TODAY IN HISTORY
Today is Friday, April 23.
TODAY’S HIGHLIGHT
On April 23, 1969, Sirhan Sirhan was sentenced to death for assassinating New York Sen. Robert F. Kennedy. (The sentence was later reduced to life imprisonment.)
ON THIS DATE
In 1616 (Old Style calendar), English poet and dramatist William Shakespeare died in Stratford-upon-avon on what has traditionally been regarded as the 52nd anniversary of his birth in 1564.
In 1789, President-elect George Washington and his wife, Martha, moved into the first executive mansion, the Franklin House, in New York.
In 1898, Spain declared war on the United States, which responded in kind two days later.
In 1940, about 200 people died in the Rhythm Night Club Fire in Natchez, Mississippi.
In 1943, U.S. Navy Lt. (jg) John F. Kennedy assumed command of PT-109, a motor torpedo boat, in the Solomon Islands during World War
II. (On Aug. 2, 1943, PT-109 was rammed and sunk by a Japanese destroyer, killing two crew members; Kennedy and 10 others survived.)
In 1954, Hank Aaron of the Milwaukee Braves hit the first of his 755 major-league home runs in a game against the St.

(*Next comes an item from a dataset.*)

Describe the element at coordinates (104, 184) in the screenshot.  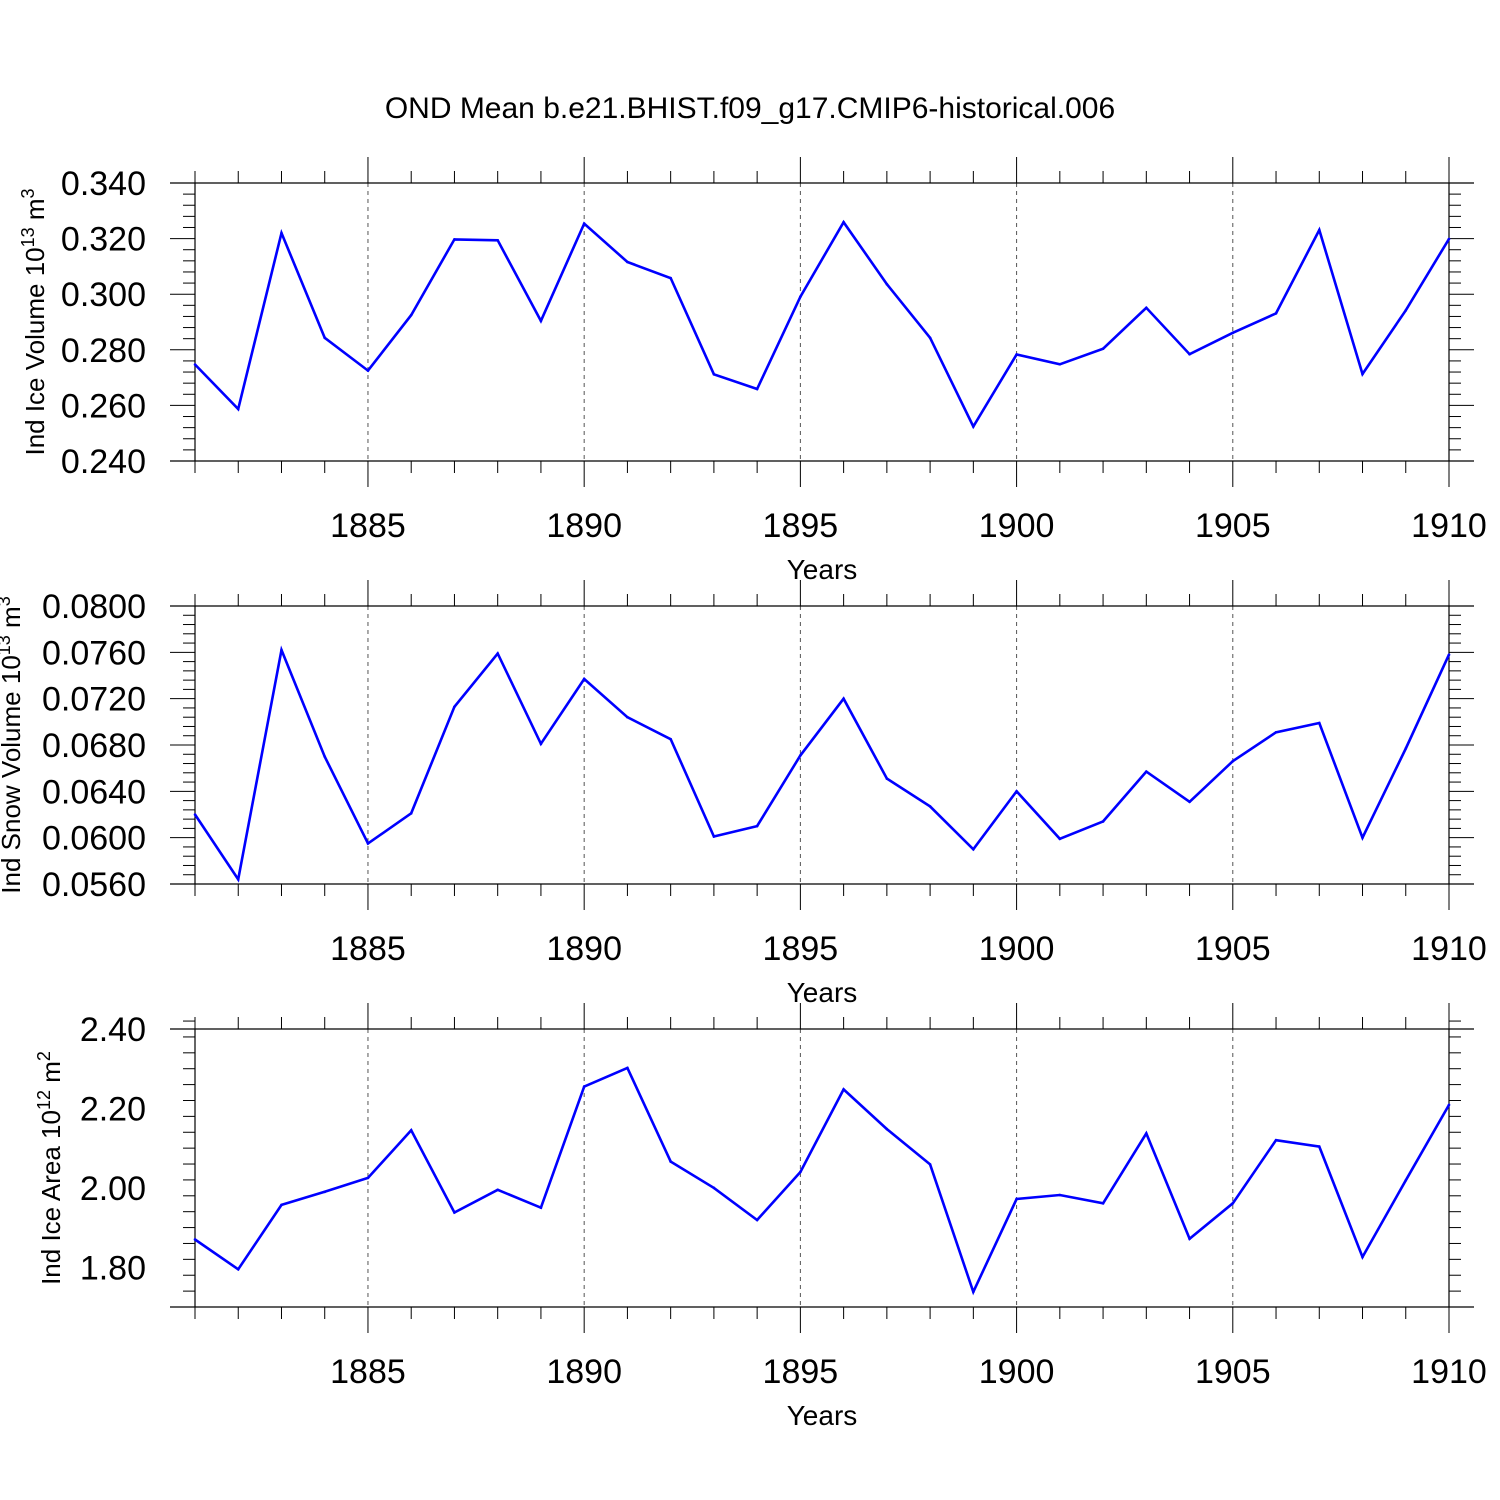
I see `y-tick-label: 0.340` at that location.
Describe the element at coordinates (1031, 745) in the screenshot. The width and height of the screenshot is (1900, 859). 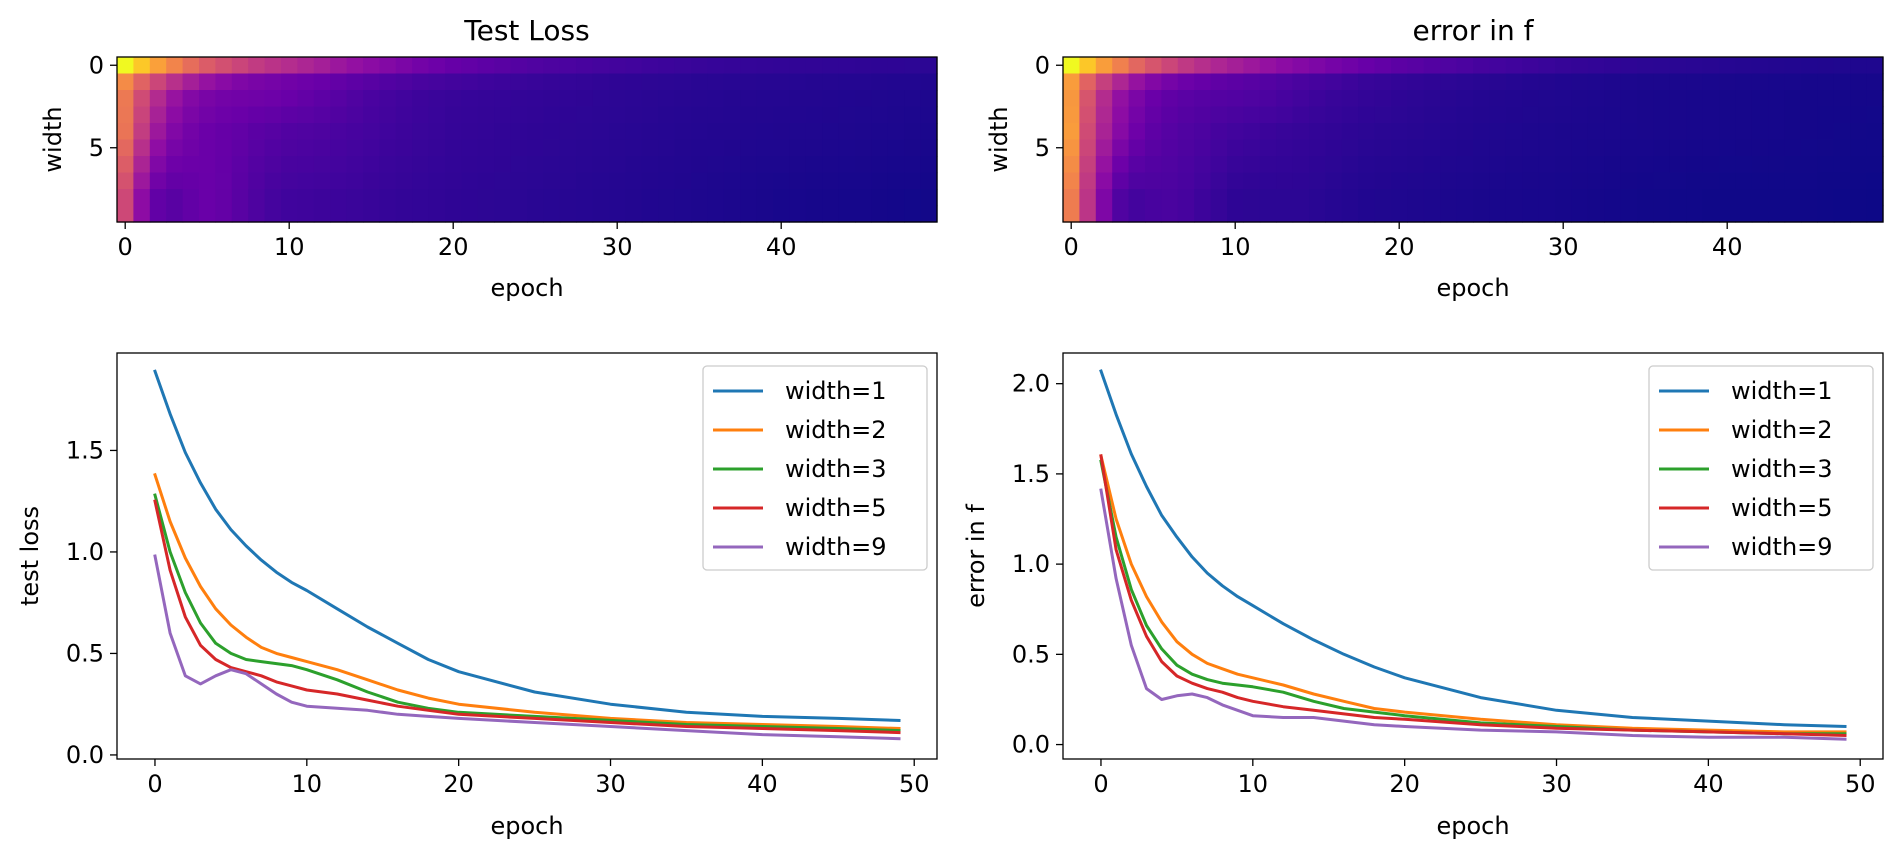
I see `y-tick-label: 0.0` at that location.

Louis Cardinals. (The Braves won, 7-5.)
In 1987, 28 construction workers were killed when an apartment complex being built in Bridgeport, Connecticut, suddenly collapsed.

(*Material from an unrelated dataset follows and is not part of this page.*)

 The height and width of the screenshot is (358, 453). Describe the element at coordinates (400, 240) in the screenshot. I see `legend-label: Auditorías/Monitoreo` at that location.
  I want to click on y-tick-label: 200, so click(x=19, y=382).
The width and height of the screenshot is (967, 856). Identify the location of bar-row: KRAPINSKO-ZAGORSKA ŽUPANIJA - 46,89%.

In 1988, a federal ban on smoking during domestic airline flights of two hours or less went into effect.
In 1993, labor leader Cesar Chavez died in San Luis, Arizona, at age 66.
In 1998, James Earl Ray, who confessed to assassinating the Rev. Martin Luther King Jr. and then insisted he’d been framed, died at a Nashville, Tennessee, hospital at age 70.
In 2005, the recently created video-sharing website Youtube uploaded its first clip, “Me at the Zoo,” which showed Youtube co-founder Jawed Karim standing in front of an elephant enclosure at the San Diego Zoo.
Ten years ago: Former Sony Corp. president and chairman Norio Ohga, credited with developing the compact disc, died in Tokyo at age 81.
Five years ago: A confident Donald Trump told supporters in Bridgeport, Connecticut, that he was not changing his pitch to voters, a day after his chief adviser assured Republican officials their party’s frontrunner would show more restraint while campaigning.
One year ago: New data showed unemployment in the U.S. swelling to levels last seen during the Great Depression of the 1930s, with 1 in 6 American workers thrown out of a job by the coronavirus; more than 4.4 million laid-off workers had applied for unemployment benefits in the preceding week. At a White House briefing, President
Donald Trump noted that researchers were looking at the effects of disinfectants on the coronavirus, and wondered aloud whether they could be injected into people.